* _Dataset entries_
'''
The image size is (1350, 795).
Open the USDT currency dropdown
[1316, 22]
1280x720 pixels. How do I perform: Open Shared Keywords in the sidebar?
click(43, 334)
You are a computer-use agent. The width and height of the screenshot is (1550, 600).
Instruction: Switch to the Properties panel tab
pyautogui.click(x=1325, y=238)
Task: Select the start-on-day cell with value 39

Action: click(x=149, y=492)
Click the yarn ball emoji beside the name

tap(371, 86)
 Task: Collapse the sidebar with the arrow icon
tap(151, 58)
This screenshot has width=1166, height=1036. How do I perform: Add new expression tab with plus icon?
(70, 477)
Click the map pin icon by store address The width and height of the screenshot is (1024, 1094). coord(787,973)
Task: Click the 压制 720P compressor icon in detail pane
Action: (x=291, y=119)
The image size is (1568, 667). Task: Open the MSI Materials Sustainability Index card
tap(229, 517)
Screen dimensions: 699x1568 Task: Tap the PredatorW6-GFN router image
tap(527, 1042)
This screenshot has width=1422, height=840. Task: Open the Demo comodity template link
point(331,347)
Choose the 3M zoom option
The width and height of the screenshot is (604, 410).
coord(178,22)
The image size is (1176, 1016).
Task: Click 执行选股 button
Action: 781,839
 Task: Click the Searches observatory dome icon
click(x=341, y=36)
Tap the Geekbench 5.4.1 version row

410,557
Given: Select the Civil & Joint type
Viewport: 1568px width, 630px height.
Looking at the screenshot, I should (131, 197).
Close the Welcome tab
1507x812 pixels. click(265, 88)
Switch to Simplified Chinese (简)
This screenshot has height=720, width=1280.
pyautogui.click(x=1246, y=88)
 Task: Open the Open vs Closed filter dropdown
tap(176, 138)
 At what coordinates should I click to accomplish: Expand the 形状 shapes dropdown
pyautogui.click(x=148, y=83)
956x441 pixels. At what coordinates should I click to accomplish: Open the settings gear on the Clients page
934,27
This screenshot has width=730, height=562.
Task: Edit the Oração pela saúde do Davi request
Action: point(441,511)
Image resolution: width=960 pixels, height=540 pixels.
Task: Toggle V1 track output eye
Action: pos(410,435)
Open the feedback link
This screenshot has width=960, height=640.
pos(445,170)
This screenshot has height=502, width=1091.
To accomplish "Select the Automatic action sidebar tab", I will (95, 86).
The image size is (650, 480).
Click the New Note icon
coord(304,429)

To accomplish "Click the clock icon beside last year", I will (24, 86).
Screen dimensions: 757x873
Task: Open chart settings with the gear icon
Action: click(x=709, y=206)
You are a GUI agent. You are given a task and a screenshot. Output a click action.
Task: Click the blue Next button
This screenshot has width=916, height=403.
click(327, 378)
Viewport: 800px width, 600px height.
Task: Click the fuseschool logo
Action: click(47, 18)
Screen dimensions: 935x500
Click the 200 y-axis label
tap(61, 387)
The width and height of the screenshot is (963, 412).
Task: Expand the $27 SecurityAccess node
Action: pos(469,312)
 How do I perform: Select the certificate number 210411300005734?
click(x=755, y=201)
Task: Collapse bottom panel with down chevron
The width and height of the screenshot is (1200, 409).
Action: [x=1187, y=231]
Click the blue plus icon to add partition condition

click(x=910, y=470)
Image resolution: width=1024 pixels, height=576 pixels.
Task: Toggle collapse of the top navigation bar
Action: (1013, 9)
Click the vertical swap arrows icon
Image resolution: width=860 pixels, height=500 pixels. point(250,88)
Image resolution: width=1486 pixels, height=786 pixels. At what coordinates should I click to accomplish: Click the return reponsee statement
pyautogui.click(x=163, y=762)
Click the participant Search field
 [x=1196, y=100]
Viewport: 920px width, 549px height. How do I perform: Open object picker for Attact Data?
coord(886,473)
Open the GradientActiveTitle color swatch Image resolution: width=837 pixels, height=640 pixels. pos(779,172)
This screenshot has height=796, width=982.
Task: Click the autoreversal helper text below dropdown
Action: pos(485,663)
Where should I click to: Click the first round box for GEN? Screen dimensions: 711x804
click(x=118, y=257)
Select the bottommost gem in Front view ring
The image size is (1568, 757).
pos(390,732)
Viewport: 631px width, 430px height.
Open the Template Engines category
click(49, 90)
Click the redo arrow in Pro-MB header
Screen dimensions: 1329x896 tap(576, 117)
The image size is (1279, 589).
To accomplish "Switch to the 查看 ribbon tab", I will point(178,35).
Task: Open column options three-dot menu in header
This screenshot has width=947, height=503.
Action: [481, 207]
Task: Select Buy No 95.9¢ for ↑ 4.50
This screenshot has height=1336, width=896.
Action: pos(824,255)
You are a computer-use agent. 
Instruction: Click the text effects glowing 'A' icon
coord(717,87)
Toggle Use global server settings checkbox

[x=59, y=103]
'''
* _EXERCISE OBJECTIVE_
All records shown above must be set down again verbatim.

* _REPLY_
The image size is (1350, 795).
Open the USDT currency dropdown
[1316, 22]
1280x720 pixels. How do I perform: Open Shared Keywords in the sidebar?
click(43, 334)
You are a computer-use agent. The width and height of the screenshot is (1550, 600).
Instruction: Switch to the Properties panel tab
pyautogui.click(x=1325, y=238)
Task: Select the start-on-day cell with value 39

Action: click(x=149, y=492)
Click the yarn ball emoji beside the name

tap(371, 86)
 Task: Collapse the sidebar with the arrow icon
tap(151, 58)
This screenshot has width=1166, height=1036. How do I perform: Add new expression tab with plus icon?
(70, 477)
Click the map pin icon by store address The width and height of the screenshot is (1024, 1094). coord(787,973)
Task: Click the 压制 720P compressor icon in detail pane
Action: (x=291, y=119)
The image size is (1568, 667). Task: Open the MSI Materials Sustainability Index card
tap(229, 517)
Screen dimensions: 699x1568 Task: Tap the PredatorW6-GFN router image
tap(527, 1042)
This screenshot has width=1422, height=840. Task: Open the Demo comodity template link
point(331,347)
Choose the 3M zoom option
The width and height of the screenshot is (604, 410).
coord(178,22)
The image size is (1176, 1016).
Task: Click 执行选股 button
Action: 781,839
 Task: Click the Searches observatory dome icon
click(x=341, y=36)
Tap the Geekbench 5.4.1 version row

410,557
Given: Select the Civil & Joint type
Viewport: 1568px width, 630px height.
Looking at the screenshot, I should (131, 197).
Close the Welcome tab
1507x812 pixels. click(265, 88)
Switch to Simplified Chinese (简)
This screenshot has height=720, width=1280.
pyautogui.click(x=1246, y=88)
 Task: Open the Open vs Closed filter dropdown
tap(176, 138)
 At what coordinates should I click to accomplish: Expand the 形状 shapes dropdown
pyautogui.click(x=148, y=83)
956x441 pixels. At what coordinates should I click to accomplish: Open the settings gear on the Clients page
934,27
This screenshot has width=730, height=562.
Task: Edit the Oração pela saúde do Davi request
Action: point(441,511)
Image resolution: width=960 pixels, height=540 pixels.
Task: Toggle V1 track output eye
Action: pos(410,435)
Open the feedback link
This screenshot has width=960, height=640.
pos(445,170)
This screenshot has height=502, width=1091.
To accomplish "Select the Automatic action sidebar tab", I will (95, 86).
The image size is (650, 480).
Click the New Note icon
coord(304,429)

To accomplish "Click the clock icon beside last year", I will (24, 86).
Screen dimensions: 757x873
Task: Open chart settings with the gear icon
Action: click(x=709, y=206)
You are a GUI agent. You are given a task and a screenshot. Output a click action.
Task: Click the blue Next button
This screenshot has width=916, height=403.
click(327, 378)
Viewport: 800px width, 600px height.
Task: Click the fuseschool logo
Action: click(47, 18)
Screen dimensions: 935x500
Click the 200 y-axis label
tap(61, 387)
The width and height of the screenshot is (963, 412).
Task: Expand the $27 SecurityAccess node
Action: pos(469,312)
 How do I perform: Select the certificate number 210411300005734?
click(x=755, y=201)
Task: Collapse bottom panel with down chevron
The width and height of the screenshot is (1200, 409).
Action: [x=1187, y=231]
Click the blue plus icon to add partition condition

click(x=910, y=470)
Image resolution: width=1024 pixels, height=576 pixels.
Task: Toggle collapse of the top navigation bar
Action: (1013, 9)
Click the vertical swap arrows icon
Image resolution: width=860 pixels, height=500 pixels. point(250,88)
Image resolution: width=1486 pixels, height=786 pixels. At what coordinates should I click to accomplish: Click the return reponsee statement
pyautogui.click(x=163, y=762)
Click the participant Search field
 [x=1196, y=100]
Viewport: 920px width, 549px height. How do I perform: Open object picker for Attact Data?
coord(886,473)
Open the GradientActiveTitle color swatch Image resolution: width=837 pixels, height=640 pixels. pos(779,172)
This screenshot has height=796, width=982.
Task: Click the autoreversal helper text below dropdown
Action: pos(485,663)
Where should I click to: Click the first round box for GEN? Screen dimensions: 711x804
click(x=118, y=257)
Select the bottommost gem in Front view ring
The image size is (1568, 757).
pos(390,732)
Viewport: 631px width, 430px height.
Open the Template Engines category
click(49, 90)
Click the redo arrow in Pro-MB header
Screen dimensions: 1329x896 tap(576, 117)
The image size is (1279, 589).
To accomplish "Switch to the 查看 ribbon tab", I will point(178,35).
Task: Open column options three-dot menu in header
This screenshot has width=947, height=503.
Action: [481, 207]
Task: Select Buy No 95.9¢ for ↑ 4.50
This screenshot has height=1336, width=896.
Action: pos(824,255)
You are a computer-use agent. 
Instruction: Click the text effects glowing 'A' icon
coord(717,87)
Toggle Use global server settings checkbox

[x=59, y=103]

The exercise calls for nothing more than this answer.